Defendant relies on Wages v. Internal Revenue Service, 915 F.2d 1230, 1235-36 (9th Cir. 1989) to support his argument that sanctions under section 1927 apply to pro se litigants. But, by its terms, section 1927 applies to only "attorney[s] or other person[s] admitted to conduct cases in any court of the United States." Other courts do not agree that section 1927 may be used to sanction pro se litigants. E.g. Sassower v. Field, 973 F.2d 75, 80 (2d Cir. 1992). Courts that apply section 1927 to pro se litigants typically take the stance that " pro se plaintiffs [are] `person [s] admitted to conduct cases' because they had been granted permission to proceed pro se." Id.

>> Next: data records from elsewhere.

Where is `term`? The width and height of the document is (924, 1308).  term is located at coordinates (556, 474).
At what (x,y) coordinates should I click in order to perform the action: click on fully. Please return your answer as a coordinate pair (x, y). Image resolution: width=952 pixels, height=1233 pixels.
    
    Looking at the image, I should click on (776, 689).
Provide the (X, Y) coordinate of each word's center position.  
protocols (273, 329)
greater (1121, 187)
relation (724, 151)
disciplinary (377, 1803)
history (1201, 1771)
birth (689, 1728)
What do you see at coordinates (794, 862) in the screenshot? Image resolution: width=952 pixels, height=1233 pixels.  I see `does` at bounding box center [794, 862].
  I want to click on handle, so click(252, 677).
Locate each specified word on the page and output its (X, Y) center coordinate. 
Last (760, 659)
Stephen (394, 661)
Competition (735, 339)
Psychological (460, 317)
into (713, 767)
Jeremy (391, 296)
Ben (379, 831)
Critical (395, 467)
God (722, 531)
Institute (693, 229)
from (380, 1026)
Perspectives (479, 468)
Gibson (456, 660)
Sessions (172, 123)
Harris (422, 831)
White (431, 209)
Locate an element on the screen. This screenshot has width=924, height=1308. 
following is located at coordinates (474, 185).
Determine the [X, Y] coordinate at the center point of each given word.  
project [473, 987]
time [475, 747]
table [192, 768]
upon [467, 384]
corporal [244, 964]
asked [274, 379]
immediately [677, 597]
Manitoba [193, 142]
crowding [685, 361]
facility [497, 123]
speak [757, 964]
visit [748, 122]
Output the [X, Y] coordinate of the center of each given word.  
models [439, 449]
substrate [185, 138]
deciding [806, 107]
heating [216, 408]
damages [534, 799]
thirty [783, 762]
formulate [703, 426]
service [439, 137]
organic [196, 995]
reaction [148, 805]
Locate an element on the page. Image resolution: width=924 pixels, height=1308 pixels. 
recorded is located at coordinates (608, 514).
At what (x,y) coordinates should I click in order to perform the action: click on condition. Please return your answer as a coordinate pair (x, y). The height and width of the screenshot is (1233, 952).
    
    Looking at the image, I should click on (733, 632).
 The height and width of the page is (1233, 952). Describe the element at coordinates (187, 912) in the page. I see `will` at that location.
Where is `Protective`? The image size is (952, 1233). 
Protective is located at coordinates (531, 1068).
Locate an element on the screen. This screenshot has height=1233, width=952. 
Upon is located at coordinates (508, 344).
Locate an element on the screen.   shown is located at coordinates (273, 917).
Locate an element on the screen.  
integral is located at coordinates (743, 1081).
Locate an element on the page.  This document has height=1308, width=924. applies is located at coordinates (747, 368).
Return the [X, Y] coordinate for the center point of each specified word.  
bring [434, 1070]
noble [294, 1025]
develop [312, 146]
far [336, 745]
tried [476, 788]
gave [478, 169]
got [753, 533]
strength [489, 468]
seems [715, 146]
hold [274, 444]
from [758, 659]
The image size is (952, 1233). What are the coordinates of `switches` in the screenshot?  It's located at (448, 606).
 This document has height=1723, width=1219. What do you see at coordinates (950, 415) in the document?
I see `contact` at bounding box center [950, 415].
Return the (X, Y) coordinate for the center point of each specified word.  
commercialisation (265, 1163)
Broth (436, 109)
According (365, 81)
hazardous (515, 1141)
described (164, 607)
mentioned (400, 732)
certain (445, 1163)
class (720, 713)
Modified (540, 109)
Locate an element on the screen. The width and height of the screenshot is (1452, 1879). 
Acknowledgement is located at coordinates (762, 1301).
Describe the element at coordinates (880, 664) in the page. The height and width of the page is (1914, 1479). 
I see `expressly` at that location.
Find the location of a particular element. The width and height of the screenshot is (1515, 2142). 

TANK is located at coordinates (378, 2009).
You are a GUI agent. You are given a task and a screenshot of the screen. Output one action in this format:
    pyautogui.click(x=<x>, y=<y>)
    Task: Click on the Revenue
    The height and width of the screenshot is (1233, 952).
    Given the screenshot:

The court agrees with the Second Circuit that "the word `admitted' in this context suggests application to those who, like attorneys, gain approval to appear in a lawyerlike capacity." Id. Moreover, in Ruben, the standard articulated by the Sixth Circuit relies on "`obligations owed by a member of the bar to the court.'" Riddler, 109 F.3d at 298 (quoting Ruben, 825 F.2d at 984). It is difficult to envision how a pro se litigant could owe an equivalent obligation to the court as that owed by a member of the bar. The court cannot agree that, in this circumstance, § 1927 should apply to Plaintiff.
IV. CONCLUSION
IT IS ORDERED that Defendant's "Motion to Reinstate the Case Through Settlement Enforcement and to Impose Sanctions on the Plaintiff" [Dkt. # 161] is GRANTED IN PART and DENIED IN PART. It is granted in that the court's order dismissing the case will be vacated, and the oral settlement will be enforced. It is denied in that Defendants' requests for sanctions is denied.IT IS FURTHER ORDERED that the court's "Amended Order of Dismissal" [Dkt. # 146] is VACATED and the Clerk of the Court is directed to reinstate the case.
Consistent with the terms of the oral settlement as discussed above,
IT IS FURTHER ORDERED that no party, person, business entity, municipal corporation, or any other entity with the capacity to be sued, admits liability related to the events described in the Complaint.
IT IS FURTHER ORDERED that Plaintiff, together with her heirs, executors, administrators, assigns, and successors in interest are hereby conclusively deemed to have completely released and forever discharged the County of Isabella, its employees, including but not limited to Officer Robert Leosh, and their administrators, assigns, directors, employees, officers, elected and appointed officials, volunteers, boards, commissioners, and successors in interest ("the Release Parties") from any and all claims, rights, damages, costs, losses of service, expenses, in compensation of any nature whatsoever, whether based on tort, statute, contract, or other theory of recovery, which the Plaintiff now has, or which may hereafter accrue or otherwise be acquired on account of, or may in any way grow out of, or which are the subject of the Complaint including, without limitation, any and all known or unknown claims for bodily and personal injury to Plaintiff, or any future wrongful death claim of Plaintiff's representatives or heirs, which have or may have resulted from the alleged acts or omissions of the Released Parties.
IT IS FURTHER ORDERED that Plaintiff shall inform Defendant of her social security number.
IT IS FURTHER ORDERED that Defendant shall, as soon as practicable after Plaintiff informs Defendant of her Social Security Number, produce to Plaintiff a check payable to Plaintiff in the amount of eleven thousand dollars.
IT IS FURTHER ORDERED that Plaintiff's "Motion to Reinstate the Case due to Defendant's Violation of the Settlement Agreement" [Dkt. # 157] is DENIED.